Мысли Дибича при новом взгляде на Климентьеву вернулись в прежнее русло. Чем он, собственно рисковал? Ничем. Подсунуть ей записку от имени Нальянова труда не составит: народу вокруг полно, вон шляпка Елены, лежит без присмотра, что стоит засунуть записку за ободок?

Он без труда ненадолго отлучился под предлогом, что решил надеть тёплый свитер, и в доме Нальянова внимательно просчитал количество шагов от чёрного хода до своей спальни на втором этаже.
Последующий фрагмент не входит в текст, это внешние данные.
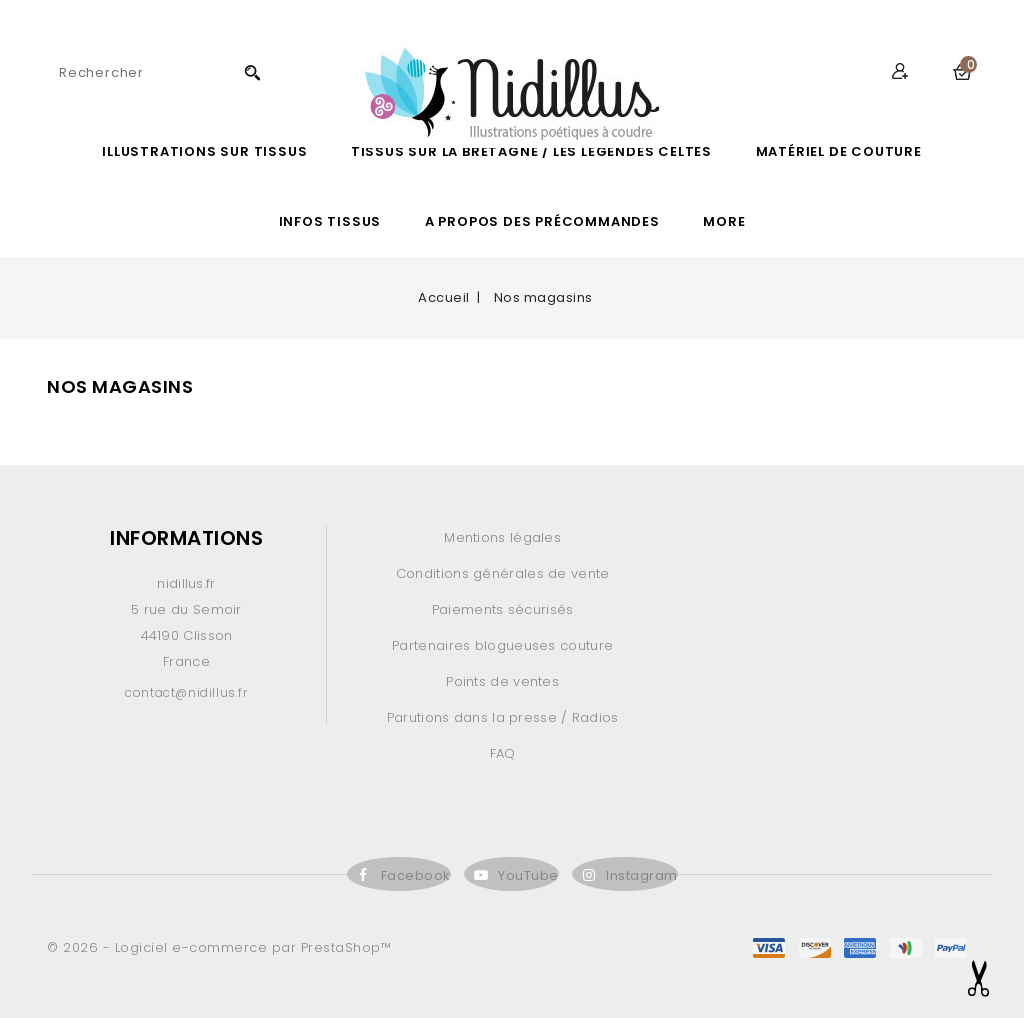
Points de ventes (502, 681)
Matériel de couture (839, 151)
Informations (186, 538)
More (724, 221)
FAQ (503, 753)
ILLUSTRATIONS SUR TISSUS (204, 151)
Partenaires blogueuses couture (502, 645)
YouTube (528, 875)
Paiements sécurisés (503, 609)
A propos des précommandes (542, 221)
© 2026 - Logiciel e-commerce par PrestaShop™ (219, 947)
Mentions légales (502, 537)
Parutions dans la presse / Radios (503, 717)
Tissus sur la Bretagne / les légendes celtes (531, 151)
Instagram (642, 875)
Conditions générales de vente (503, 573)
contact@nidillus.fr (186, 692)
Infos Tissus (330, 221)
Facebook (416, 875)
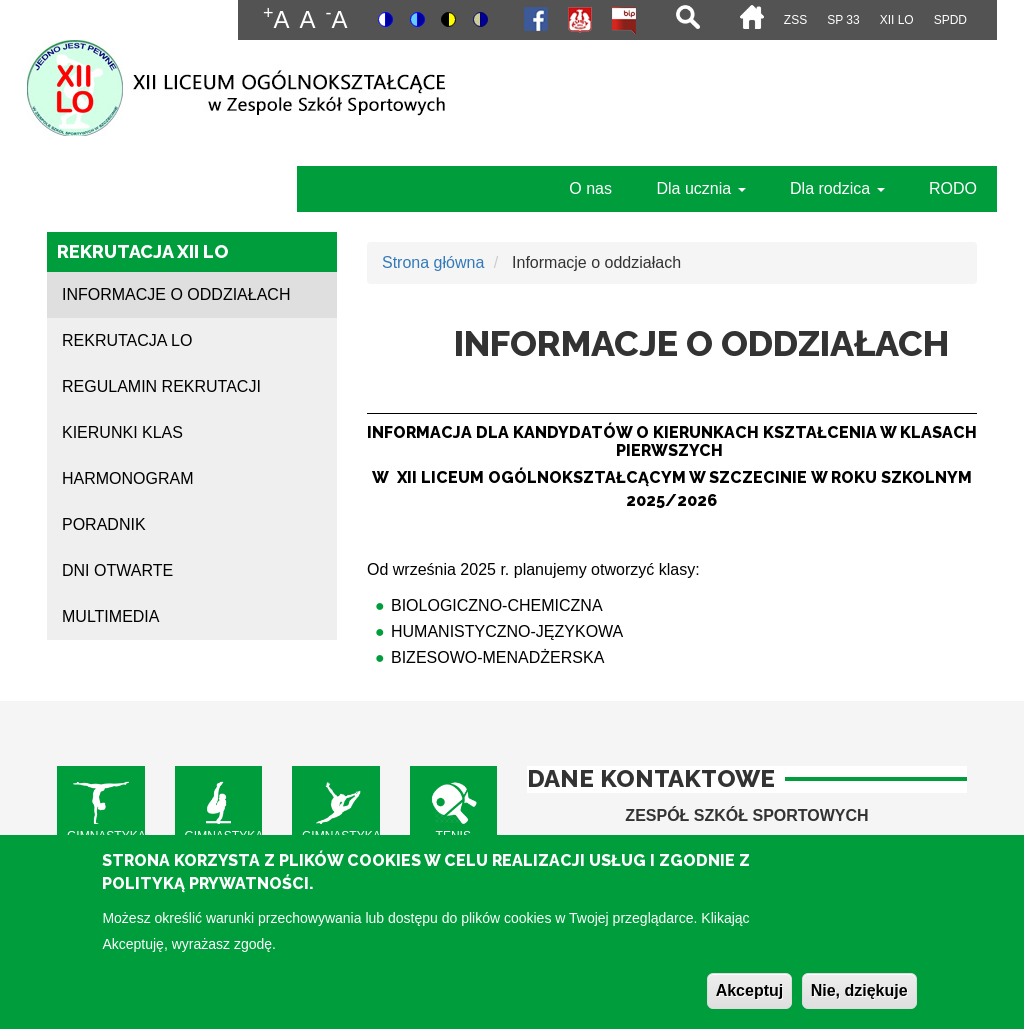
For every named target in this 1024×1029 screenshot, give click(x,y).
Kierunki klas (122, 432)
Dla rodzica (837, 188)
Удачным было и то, что с бокового входа наверх вела лестница, на которой было весьма трудно кого-то встретить, на пути девицы никто не мог появиться.
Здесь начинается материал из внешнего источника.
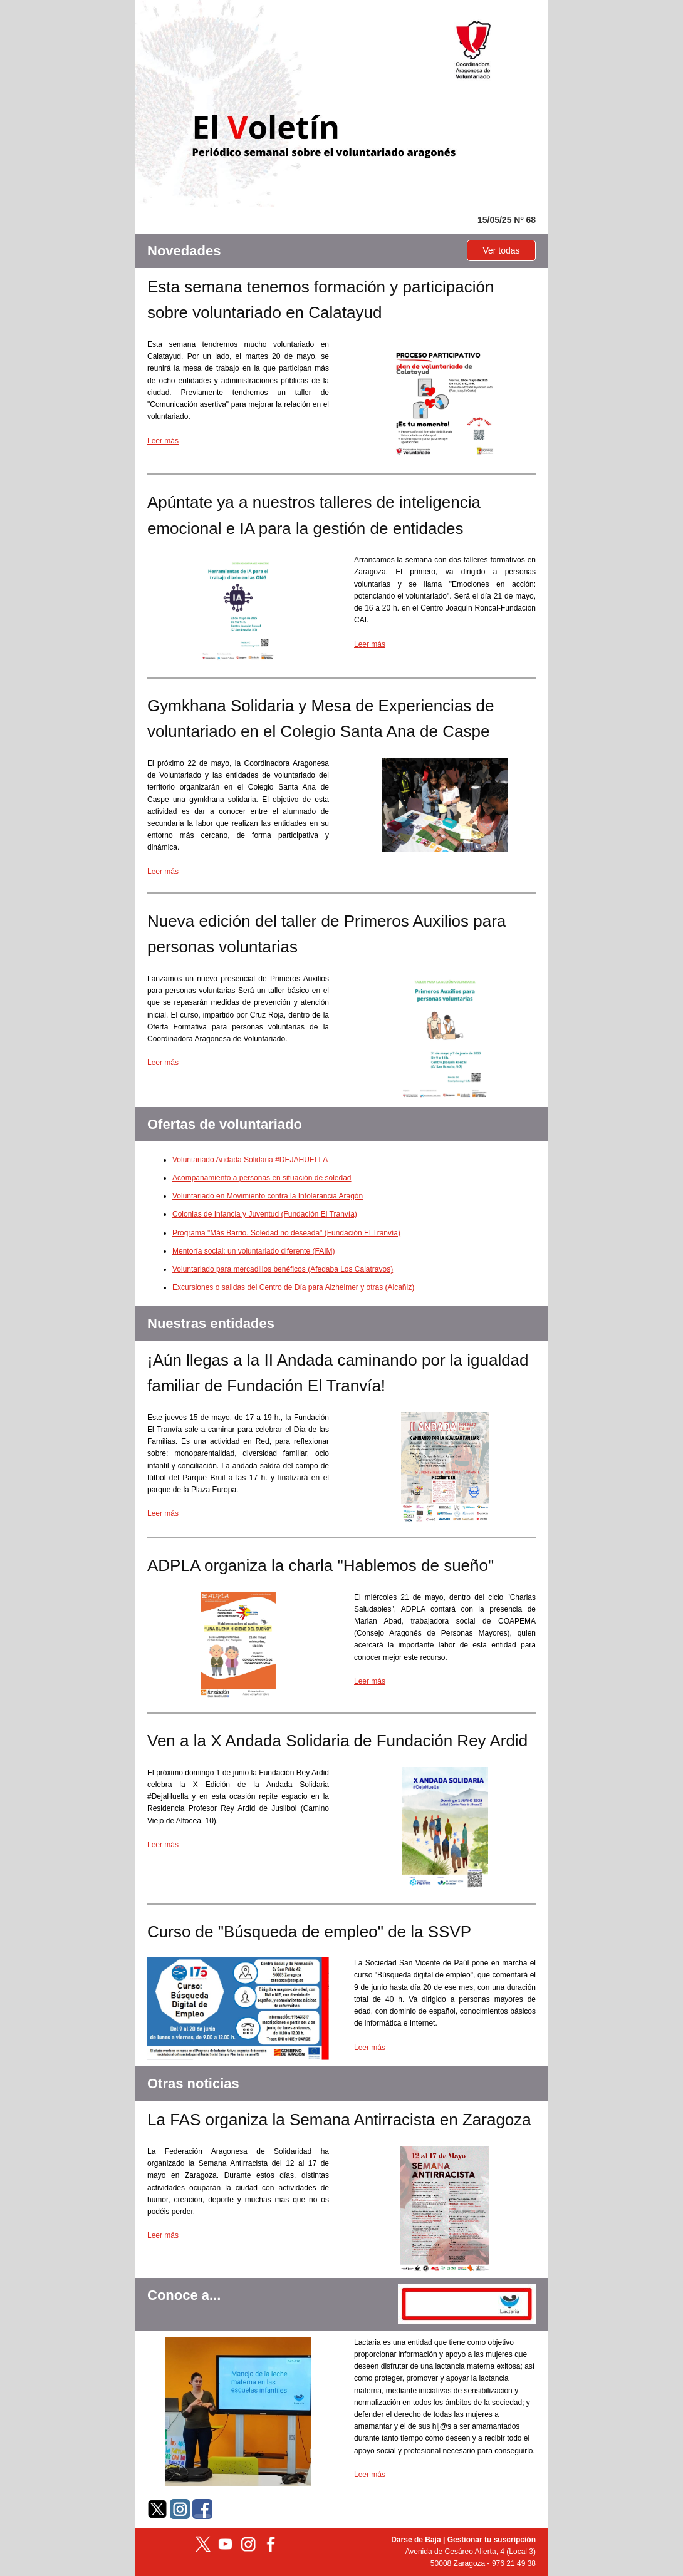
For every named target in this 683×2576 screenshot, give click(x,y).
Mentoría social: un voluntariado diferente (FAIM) (253, 1251)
Он быстро набросал по-французски: «Toute personne qui ne peut pas vous dire au sujet de votre amour pour tous, prêt ce soir pour vous révéler le secret de son cœur. Montez par la porte arrière sous un saule au deuxième étage après minuit. Nous sommes seuls. UN»

В доме Ростоцкого чёрного хода не было, но Дибич счёл нужным приписать, что девица должна пройти под ветвями ивы — это подлинно покажет ей, о каком доме идёт речь и кто автор записки. Андрей Данилович надел свитер, спрятал записку в карман и устремился обратно в Сильвию.

Под деревьями никого не было, кроме Ростоцкого и Левашова с Гейзенбергом, которые что-то все-таки поймали и возились с уловом, остальные играли в мяч на поляне, и оттуда-то и дело доносились смех и крики. Между тем Нальянов продолжал демонстрировать свои низменные вкусы, однако теперь оказывал нежданное предпочтение Мари Тузиковой. Слишком грузная для игры в мяч, девица сидела в одиночестве на парковой скамье под цветущим каштаном, когда Юлиан, усевшись рядом, занял её каким-то смешным разговором. До Дибича долетали только отдельные слова, но, подойдя чуть ближе, он услышал, что девица со смехом возражает Нальянову.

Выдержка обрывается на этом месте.